= Gestellte Aufgabe A =
Nennen Sie sämtliche Tierbezeichnungen aus dem Seitenauszug in der dort verwendeten Wortform.
= Gestellte Aufgabe B =
Geben Sie einen Abschnitt des Seitenauszugs wortgetreu aus: Setzen Sie bei den Worten „Was für ein“ ein und enden Sie nach den Worten „bleiben und zuschauen.“.

= Seitenauszug =
/---
Was für ein lieblicher Anblick. Wieder endlose gerade abgeerntete Getreidefelder, üppiger Baumbewuchs dazwischen und das Ganze in hügeliger sonnendurchfluteter Landschaft. Ein paar Eselchen, ein paar Schafherden, Hirten in langen Wollgewändern auf ihren Stab gestützt. Ein Bild des Friedens. Das kann die Kamera fast nicht wiedergeben. Wir haben Durst. Daniel holt frisches Mineralwasser. Es kostet nur Pfennige. Weiter geht's. Ein größerer Marktflecken taucht auf. Jetzt sehen wir, wo all diese Menschenmassen hinströmen. Ganz Äthiopien ist auf den Beinen. Jetzt sehen wir auch Reiter auf bunt girlandengeschmückten Pferden stolz einher reiten. Das muss die Kamera festhalten. Die Pferde tragen roten Plüsch an Kopf und Schwanz. Weiter, weiter. Hier wird gerade gedroschen und freundlich wenden sich die Gesichter uns zu, als wir stehen bleiben und zuschauen.
\---
= Bereitgestellte Angaben =
/---
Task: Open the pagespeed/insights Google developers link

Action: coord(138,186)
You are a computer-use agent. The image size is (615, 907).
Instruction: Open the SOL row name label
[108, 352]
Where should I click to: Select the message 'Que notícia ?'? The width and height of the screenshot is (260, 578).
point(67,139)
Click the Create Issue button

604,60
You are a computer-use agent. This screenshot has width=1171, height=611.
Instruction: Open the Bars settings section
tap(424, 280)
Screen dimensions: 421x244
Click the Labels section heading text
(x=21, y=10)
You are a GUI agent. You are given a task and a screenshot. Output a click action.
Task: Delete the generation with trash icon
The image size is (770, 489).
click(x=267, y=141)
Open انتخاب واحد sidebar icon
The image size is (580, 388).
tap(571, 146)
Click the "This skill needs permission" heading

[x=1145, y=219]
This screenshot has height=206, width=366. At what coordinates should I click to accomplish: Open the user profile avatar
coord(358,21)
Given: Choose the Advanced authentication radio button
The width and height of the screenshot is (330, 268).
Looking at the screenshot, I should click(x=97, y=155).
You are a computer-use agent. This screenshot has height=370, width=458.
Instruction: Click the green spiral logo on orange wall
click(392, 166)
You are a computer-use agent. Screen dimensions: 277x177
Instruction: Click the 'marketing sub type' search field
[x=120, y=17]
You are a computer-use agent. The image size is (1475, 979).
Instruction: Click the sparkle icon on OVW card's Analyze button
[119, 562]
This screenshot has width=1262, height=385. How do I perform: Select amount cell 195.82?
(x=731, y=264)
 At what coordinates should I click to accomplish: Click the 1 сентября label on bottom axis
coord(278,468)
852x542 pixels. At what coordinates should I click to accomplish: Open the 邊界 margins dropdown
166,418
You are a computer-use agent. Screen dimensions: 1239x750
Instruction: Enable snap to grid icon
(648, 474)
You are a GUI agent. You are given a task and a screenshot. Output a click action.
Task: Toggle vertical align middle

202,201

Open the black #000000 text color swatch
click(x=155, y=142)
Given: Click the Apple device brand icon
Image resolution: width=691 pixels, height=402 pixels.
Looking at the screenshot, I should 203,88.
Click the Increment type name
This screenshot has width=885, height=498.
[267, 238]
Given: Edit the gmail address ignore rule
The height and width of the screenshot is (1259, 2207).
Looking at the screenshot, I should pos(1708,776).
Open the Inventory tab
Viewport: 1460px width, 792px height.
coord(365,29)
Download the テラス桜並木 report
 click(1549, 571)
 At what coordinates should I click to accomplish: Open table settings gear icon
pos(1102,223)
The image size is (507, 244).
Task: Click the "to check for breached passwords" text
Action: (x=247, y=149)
\---
= Ergebnis der Aufgabe A =
Eselchen, Schafherden, Pferde

= Ergebnis der Aufgabe B =
Was für ein lieblicher Anblick. Wieder endlose gerade abgeerntete Getreidefelder, üppiger Baumbewuchs dazwischen und das Ganze in hügeliger sonnendurchfluteter Landschaft. Ein paar Eselchen, ein paar Schafherden, Hirten in langen Wollgewändern auf ihren Stab gestützt. Ein Bild des Friedens. Das kann die Kamera fast nicht wiedergeben. Wir haben Durst. Daniel holt frisches Mineralwasser. Es kostet nur Pfennige. Weiter geht's. Ein größerer Marktflecken taucht auf. Jetzt sehen wir, wo all diese Menschenmassen hinströmen. Ganz Äthiopien ist auf den Beinen. Jetzt sehen wir auch Reiter auf bunt girlandengeschmückten Pferden stolz einher reiten. Das muss die Kamera festhalten. Die Pferde tragen roten Plüsch an Kopf und Schwanz. Weiter, weiter. Hier wird gerade gedroschen und freundlich wenden sich die Gesichter uns zu, als wir stehen bleiben und zuschauen.